February 2007 saw the debut of JVC’s DLA-HD1.
Out of the blue, this remarkable projector suddenly carried the company’s previously interesting, but ultimately flawed, Digital Light Amplification technology right into the thick of the AV battlefield.
And now D-ILA is in improved form, in the step-up HD100. If this really does deliver a performance boost over the HD1, it should be very special indeed.
Astounding contrast ratio
The HD1’s most remarkable feature was its black level response that delivered a 15,000:1 contrast ratio. The HD100 blasts that out of the water, by promising double that as standard and with a maximum (extendable) figure of 40,000:1.

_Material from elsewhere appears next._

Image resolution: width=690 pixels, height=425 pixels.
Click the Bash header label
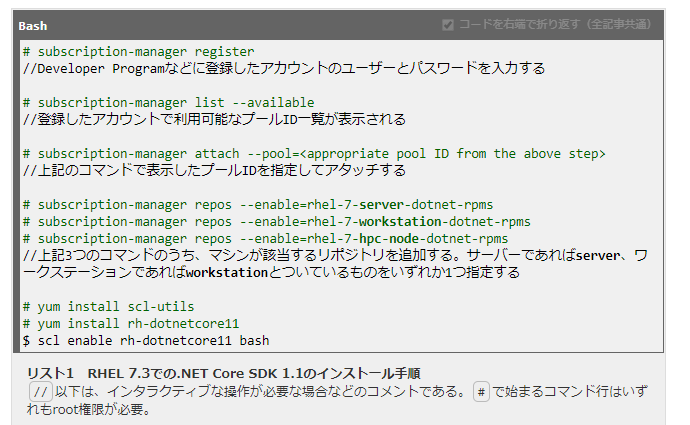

This is made possible through refinements made to the already revolutionary ‘Wire Grid Optical Engine’ that gave this model’s predecessor such a leg up over previous D-ILA models.
This engine employs a new smoothing technology that reduces imperfections in the liquid crystal alignment construction process, helping cut down on stray light bouncing around the system.

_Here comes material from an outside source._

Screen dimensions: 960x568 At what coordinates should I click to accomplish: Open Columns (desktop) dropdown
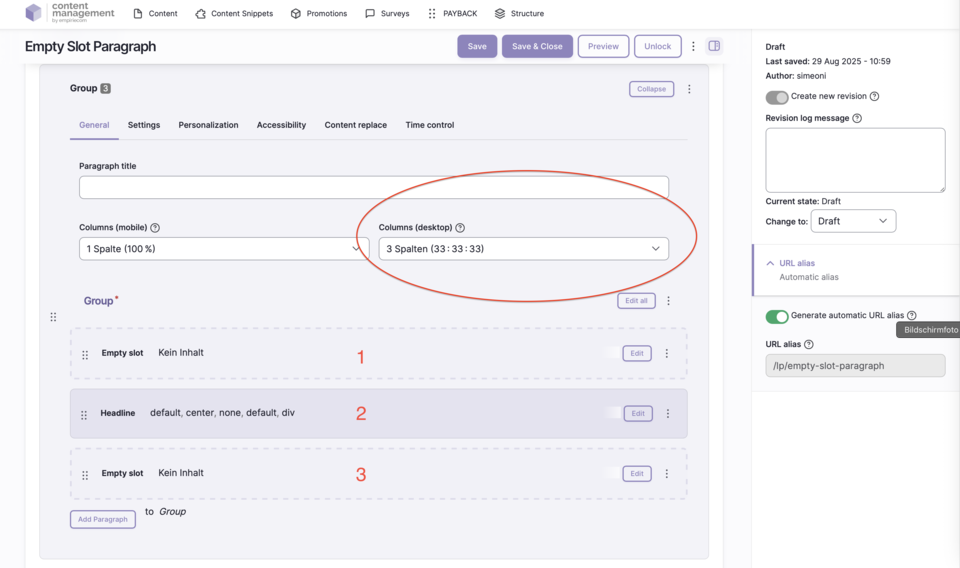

Also, the HD100’s engine dispenses with the conventional, but inefficient prism for splitting light into colour, and replaces it with a flat device featuring an inorganic reflective polarising surface and aluminium strips arrayed along the top. This means you end up with less unwanted light spillage and much enhanced brightness and black level response.

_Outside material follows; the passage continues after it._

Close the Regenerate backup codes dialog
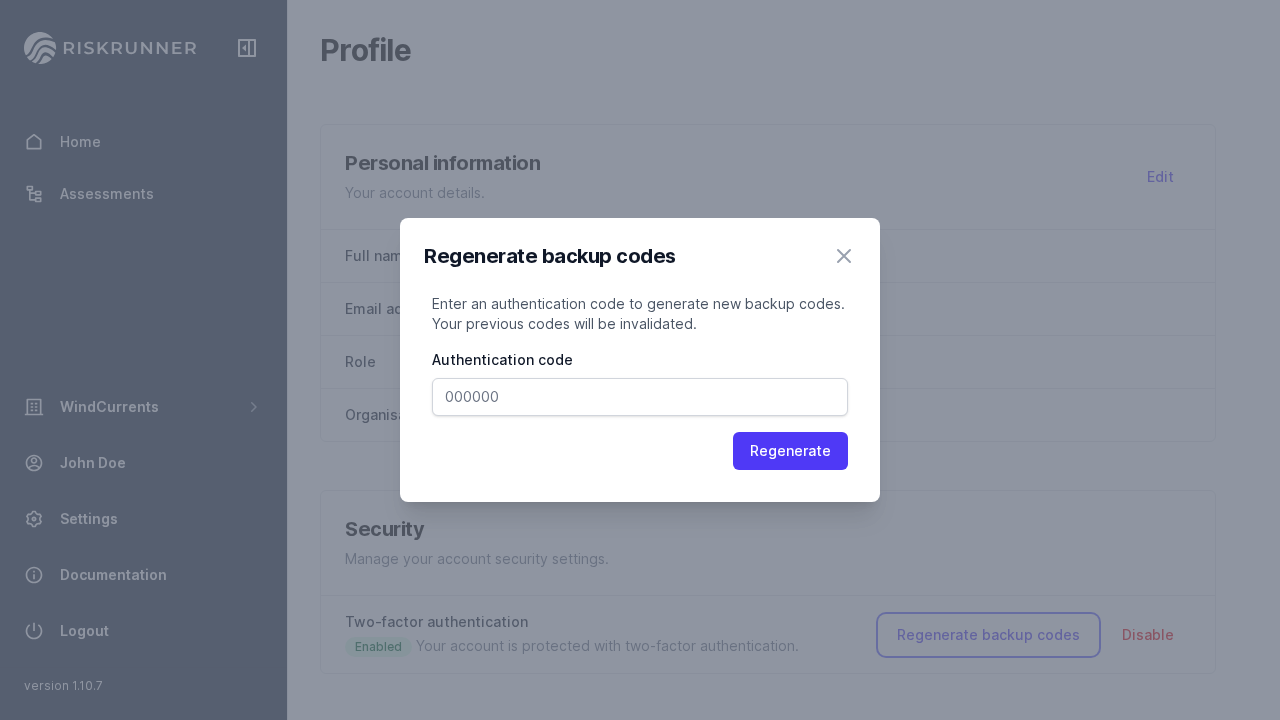Viewport: 1280px width, 720px height. click(844, 256)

Connectivity hits the spot with two v1.3a HDMI inputs, making the unit compatible with the much hyped Deep Color system, with its enhanced colours.
You also a get component video input, an RS232C jack for system integration and S-video and composite video fallbacks, too. As with the HD1, the HD100 delivers a 1080p resolution, and provides a zero overscan mode for unscaled reproduction of 1,080-line sources.
Plus, of course, it can handle any hi-def material you might throw at it, including the new 1080p/24fps format found on most next-generation discs. The HD100 allegedly improves on the HD1, meanwhile, by reproducing a broader colour space for more natural and richer tones.
Plus – rather crucially, given that the HD1 sold well through custom installation channels – it provides much more setup flexibility, including onscreen customised gamma controls, noise reduction, and much more comprehensive colour tweaking.
For such a sophisticated projector, the HD100 is surprisingly straightforward to set up and use.
Adapting it to your particular room is helped immeasurably, for instance, by an unusually flexible 2x optical zoom, plus the facility to shift the image by an enormous +/- 80 per cent vertically, or +/- 34 per cent horizontally.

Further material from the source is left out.